Zenovia Martin-Smith, a Helena-West Helena resident of 31 years, called the situation “ridiculous.”
“You see how you like it if you can’t cook with the water at your home, or take a shower in it, or drink it,” Martin-Smith said. “And the worst part about it is because we’re Black, we can’t get excited about the problem being fixed any time soon. Shoot, it’s already been three weeks.”
Valley, who previously served as mayor and CEO of the city, said Huckabee Sanders’ loan was helpful, but not enough.
“The state can help us by forgiving that loan as a grant, but certainly $100,000 is just kind of a drop in the bucket to the level of concerns that we have with this water system,” Valley said. “A lot of work needs to be done. Some of the problems are about infrastructure being neglected over the years. It’s just been a systemic failure.”
Huckabee Sanders’ office did not respond to a request for comment.
Franklin called on Arkansas’ two senators, Tom Cotton and John Boozman, both Republicans, like Huckabee Sanders, and “didn’t get a good response,” he said.
Cotton sent an aide to Helena-West Helena last week; Boozman is scheduled to send one next week, Franklin said.
“That’s not helping us. We need resources. I’m not a begging type of person and I shouldn’t have to beg for my people to have clean running water. But that’s what we’re doing. We’re doing everything we can, but we need outside help to solve the issues.”
Cotton and Boozman did not respond to a request for comment.
Franklin lauded the Arkansas National Guard, the Red Cross, Wal-mart and Dollar General for their efforts to provide support and bottled water. But if those entities are the only sources of help, his city is in for a long hot summer. Which leads Franklin and Valley back to the question of why this crisis has lingered with minimal substantive response.
“I’ve been Black all my life, so none of this comes as a surprise — the lack of response or the trying to cast blame on somebody else rather than taking care of the problem,” Valley said. “We know that when people want to move quickly, when they want to move money quickly, when they want to send help quickly, they can do it. The government is empowered to do what it chooses to do. In this instance — as it happened in Flint, Michigan, and Jackson, Mississippi, and a host of other places that don’t make the news — help has been slow to come.”
Flint’s water woes took years before its crisis was resolved. Residents were issued a boil water warning in 2014 and many were stricken with diseases related to contamination. But the boil water alert in Flint was not rescinded until earlier this year — nine years after the crisis began. Even as recently as this week, the city issued a boil water advisory that lasted a day.
In seven months as mayor, Franklin, 40, has had 90 abandoned homes demolished in an effort to eliminate eyesores and ultimately attract people back to a city that has had a dramatic fall in population over the last 20 years. “It’s the perfect opportunity to go beneath those houses and replace the water lines,” he said.

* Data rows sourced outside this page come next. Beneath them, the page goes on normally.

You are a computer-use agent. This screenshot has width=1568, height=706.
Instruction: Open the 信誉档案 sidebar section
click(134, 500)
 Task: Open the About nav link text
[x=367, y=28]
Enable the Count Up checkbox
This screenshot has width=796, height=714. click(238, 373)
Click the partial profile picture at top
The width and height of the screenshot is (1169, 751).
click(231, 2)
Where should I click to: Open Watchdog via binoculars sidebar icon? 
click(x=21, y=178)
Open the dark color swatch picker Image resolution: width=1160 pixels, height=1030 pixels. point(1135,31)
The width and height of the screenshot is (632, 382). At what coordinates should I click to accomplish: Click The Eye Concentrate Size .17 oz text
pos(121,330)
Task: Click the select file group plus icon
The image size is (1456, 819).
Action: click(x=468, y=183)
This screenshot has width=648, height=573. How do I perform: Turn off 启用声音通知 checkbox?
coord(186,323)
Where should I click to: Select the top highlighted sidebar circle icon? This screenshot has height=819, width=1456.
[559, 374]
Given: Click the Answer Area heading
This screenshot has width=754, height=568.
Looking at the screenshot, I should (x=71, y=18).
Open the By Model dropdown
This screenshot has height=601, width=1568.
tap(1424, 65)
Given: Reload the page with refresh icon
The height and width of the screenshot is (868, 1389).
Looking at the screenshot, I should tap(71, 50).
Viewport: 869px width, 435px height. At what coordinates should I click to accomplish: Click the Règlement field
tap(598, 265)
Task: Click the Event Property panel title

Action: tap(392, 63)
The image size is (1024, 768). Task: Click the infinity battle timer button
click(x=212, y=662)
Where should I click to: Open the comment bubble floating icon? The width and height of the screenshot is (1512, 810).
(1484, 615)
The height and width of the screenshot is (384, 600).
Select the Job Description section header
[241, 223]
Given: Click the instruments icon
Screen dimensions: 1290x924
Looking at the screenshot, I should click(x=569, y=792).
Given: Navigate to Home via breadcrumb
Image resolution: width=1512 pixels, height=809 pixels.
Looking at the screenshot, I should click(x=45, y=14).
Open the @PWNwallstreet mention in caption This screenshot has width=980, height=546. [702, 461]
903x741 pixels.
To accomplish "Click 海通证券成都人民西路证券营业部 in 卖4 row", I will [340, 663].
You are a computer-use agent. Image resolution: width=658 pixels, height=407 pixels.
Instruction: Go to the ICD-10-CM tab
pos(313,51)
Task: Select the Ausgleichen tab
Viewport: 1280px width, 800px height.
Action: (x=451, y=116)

Perhaps more troubling for Franklin has been the racism he has experienced since he beat out a white incumbent last year. He said he’s received death threats, had his property intruded upon and been attacked on social media by people who did not want to see another Black man as mayor.
“It’s a lot,” he said. “But I’ve lived here all my life and I’m committed to the people of this community getting the basic right they should have — clean water. I’m not arguing about a football game. I’m arguing about the quality of life for Black people and all the people in this inner city.”